* WHAT IS EXPECTED:
In the listing below, pick out lines with "computer".

* EXTRACTED ENTRIES:

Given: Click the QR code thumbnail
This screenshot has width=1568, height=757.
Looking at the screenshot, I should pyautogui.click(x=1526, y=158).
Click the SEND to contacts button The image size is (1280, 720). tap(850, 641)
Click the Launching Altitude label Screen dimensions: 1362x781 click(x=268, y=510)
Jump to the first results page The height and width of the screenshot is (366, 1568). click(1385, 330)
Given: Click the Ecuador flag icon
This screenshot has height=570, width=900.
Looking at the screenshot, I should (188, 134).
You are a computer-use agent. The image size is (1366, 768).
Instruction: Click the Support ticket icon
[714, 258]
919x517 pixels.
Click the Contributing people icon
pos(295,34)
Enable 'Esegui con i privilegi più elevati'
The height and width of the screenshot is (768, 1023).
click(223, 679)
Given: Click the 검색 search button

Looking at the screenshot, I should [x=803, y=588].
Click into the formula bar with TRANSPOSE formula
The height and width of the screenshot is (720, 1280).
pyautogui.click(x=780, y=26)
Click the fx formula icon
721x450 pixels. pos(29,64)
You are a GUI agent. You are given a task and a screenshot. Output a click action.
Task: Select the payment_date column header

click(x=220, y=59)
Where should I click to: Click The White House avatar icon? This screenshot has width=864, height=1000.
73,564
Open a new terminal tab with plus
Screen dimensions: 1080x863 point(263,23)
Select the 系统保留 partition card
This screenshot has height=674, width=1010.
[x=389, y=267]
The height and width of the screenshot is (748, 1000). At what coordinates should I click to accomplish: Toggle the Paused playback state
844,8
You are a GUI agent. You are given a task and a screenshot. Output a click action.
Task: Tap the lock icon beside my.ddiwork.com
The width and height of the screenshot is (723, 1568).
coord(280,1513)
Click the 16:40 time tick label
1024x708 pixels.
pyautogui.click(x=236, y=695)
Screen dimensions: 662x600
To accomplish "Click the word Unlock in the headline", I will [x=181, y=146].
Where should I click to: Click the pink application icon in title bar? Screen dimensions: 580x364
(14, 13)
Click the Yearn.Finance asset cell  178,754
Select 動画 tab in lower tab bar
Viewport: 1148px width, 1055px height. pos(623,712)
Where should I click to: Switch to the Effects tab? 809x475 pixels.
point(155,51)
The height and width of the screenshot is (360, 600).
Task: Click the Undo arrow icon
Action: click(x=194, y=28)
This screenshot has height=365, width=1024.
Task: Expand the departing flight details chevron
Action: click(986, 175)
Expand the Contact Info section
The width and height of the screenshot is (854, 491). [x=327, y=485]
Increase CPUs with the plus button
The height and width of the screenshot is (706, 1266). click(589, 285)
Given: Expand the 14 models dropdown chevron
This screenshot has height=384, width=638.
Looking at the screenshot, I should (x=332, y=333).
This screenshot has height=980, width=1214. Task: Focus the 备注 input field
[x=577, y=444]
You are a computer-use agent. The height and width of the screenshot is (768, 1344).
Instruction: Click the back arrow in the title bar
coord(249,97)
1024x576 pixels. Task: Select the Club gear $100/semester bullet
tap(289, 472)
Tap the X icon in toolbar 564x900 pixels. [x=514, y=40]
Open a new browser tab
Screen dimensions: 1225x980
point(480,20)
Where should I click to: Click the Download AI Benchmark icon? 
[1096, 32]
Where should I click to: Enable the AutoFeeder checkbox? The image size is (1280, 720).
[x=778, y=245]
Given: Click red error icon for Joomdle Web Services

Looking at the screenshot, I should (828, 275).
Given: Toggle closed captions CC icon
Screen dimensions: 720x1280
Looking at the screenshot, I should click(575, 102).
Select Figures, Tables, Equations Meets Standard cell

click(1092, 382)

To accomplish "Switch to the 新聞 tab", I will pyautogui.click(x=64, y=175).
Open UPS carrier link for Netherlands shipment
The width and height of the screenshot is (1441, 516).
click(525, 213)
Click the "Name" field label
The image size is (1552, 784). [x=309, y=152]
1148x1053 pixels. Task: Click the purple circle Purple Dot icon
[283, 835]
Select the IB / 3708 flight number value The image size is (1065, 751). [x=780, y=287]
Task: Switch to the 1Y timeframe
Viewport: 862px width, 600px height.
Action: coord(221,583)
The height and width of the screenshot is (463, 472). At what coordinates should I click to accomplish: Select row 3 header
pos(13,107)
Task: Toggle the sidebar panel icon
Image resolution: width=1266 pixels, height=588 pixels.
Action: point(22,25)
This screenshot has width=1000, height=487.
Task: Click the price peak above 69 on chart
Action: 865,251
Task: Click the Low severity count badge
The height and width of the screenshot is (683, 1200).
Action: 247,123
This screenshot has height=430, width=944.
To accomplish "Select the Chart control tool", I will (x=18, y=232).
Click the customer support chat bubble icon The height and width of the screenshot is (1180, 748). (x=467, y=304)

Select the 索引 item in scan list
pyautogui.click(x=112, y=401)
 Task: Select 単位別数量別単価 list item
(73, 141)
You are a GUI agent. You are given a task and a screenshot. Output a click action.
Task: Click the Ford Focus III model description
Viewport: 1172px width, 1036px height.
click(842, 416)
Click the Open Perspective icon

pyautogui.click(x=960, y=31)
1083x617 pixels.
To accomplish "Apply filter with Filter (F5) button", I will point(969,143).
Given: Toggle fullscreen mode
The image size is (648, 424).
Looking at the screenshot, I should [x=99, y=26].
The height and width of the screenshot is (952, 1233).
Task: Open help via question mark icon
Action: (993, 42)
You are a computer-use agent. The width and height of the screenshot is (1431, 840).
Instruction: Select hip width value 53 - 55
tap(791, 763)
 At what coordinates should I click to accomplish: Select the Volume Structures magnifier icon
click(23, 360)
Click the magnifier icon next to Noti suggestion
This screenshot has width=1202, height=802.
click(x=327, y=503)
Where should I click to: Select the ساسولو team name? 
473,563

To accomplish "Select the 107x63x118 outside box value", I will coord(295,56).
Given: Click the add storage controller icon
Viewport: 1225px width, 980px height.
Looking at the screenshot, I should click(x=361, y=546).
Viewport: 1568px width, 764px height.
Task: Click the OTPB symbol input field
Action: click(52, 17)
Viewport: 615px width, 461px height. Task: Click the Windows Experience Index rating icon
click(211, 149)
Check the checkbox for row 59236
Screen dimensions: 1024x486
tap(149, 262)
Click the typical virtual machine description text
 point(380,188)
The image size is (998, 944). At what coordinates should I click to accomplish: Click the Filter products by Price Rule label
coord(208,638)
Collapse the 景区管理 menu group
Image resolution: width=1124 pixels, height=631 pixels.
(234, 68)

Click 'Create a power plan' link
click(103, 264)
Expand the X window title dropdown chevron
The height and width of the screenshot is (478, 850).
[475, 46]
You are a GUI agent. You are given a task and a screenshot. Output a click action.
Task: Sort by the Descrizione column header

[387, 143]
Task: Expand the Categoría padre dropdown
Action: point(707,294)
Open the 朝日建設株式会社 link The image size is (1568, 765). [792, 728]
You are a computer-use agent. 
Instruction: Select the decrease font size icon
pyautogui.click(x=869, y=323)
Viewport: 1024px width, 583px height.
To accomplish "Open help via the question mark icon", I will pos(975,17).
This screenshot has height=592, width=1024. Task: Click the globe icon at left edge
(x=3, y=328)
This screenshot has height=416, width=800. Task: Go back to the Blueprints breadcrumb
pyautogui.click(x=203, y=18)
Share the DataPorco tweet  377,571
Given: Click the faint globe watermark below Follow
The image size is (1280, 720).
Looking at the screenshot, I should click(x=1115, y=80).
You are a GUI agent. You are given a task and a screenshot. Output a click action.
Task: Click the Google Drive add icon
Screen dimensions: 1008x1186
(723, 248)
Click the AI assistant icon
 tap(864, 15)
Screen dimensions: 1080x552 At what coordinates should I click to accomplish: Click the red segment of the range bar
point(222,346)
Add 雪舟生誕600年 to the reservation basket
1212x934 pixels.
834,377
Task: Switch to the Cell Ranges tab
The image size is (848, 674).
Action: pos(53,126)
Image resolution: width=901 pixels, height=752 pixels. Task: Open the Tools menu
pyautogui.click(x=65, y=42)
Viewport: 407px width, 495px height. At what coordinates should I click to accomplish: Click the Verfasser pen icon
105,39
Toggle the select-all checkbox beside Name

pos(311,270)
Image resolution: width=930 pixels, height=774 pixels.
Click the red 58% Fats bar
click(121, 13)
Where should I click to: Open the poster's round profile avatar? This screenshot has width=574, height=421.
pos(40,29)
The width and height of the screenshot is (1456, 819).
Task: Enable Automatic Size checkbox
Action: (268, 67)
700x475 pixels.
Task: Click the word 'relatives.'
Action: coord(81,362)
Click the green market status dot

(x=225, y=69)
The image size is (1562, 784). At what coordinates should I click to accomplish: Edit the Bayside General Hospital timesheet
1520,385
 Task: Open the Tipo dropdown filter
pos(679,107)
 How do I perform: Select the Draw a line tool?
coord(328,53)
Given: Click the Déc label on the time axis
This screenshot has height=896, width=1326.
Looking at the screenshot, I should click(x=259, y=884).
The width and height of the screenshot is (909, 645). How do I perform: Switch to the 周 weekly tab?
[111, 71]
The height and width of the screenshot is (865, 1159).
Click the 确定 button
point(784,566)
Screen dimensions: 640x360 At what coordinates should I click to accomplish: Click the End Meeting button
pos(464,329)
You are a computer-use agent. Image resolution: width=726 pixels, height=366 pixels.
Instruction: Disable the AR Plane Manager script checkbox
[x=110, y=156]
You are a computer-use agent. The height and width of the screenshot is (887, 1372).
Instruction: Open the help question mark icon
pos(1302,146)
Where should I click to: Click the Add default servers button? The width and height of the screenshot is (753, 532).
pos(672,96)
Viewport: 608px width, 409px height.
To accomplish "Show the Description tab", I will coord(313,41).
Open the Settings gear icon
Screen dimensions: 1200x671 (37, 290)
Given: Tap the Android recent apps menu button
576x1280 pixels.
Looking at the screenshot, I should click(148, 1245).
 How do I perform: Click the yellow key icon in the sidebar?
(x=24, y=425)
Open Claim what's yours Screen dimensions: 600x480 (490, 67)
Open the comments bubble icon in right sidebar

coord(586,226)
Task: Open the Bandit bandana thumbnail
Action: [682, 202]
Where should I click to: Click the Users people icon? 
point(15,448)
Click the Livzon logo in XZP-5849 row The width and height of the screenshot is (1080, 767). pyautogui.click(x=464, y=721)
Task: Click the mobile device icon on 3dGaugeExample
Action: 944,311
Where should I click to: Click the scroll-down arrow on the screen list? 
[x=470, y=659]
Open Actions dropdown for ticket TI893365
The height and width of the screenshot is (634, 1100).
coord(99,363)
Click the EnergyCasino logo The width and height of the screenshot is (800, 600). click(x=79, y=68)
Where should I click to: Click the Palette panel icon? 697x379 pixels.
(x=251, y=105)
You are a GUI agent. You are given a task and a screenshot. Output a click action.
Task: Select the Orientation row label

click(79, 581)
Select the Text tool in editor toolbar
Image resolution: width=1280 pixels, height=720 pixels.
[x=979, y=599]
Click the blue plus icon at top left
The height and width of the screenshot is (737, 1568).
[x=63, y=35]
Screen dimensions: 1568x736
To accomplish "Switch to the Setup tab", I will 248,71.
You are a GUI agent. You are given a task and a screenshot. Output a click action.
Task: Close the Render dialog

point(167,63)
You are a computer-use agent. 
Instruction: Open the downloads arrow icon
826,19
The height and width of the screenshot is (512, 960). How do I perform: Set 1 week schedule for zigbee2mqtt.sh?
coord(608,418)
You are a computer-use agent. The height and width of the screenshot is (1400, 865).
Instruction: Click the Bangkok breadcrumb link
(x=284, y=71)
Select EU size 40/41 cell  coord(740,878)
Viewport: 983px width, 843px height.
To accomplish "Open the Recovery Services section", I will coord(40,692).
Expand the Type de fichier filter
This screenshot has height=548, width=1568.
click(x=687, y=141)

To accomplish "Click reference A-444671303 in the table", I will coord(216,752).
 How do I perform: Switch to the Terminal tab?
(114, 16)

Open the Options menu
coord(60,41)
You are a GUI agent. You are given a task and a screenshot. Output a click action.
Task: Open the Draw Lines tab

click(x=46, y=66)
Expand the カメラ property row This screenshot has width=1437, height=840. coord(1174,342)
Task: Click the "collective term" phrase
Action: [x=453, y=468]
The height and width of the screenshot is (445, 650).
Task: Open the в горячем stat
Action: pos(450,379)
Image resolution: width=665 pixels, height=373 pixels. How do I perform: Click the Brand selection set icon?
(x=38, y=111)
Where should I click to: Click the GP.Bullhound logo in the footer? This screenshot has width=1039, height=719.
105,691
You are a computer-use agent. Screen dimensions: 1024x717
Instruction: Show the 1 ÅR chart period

* ANSWER SPACE:
You are a computer-use agent. The image size is (1366, 768).
You are a computer-use agent. The height and width of the screenshot is (768, 1344).
You are a computer-use agent. The width and height of the screenshot is (1431, 840).
You are a computer-use agent. 
You are a computer-use agent. Image resolution: width=726 pixels, height=366 pixels.
You are a computer-use agent. The height and width of the screenshot is (887, 1372).
You are a computer-use agent. 
You are a computer-use agent. The height and width of the screenshot is (1400, 865).
You are a computer-use agent. Screen dimensions: 1024x717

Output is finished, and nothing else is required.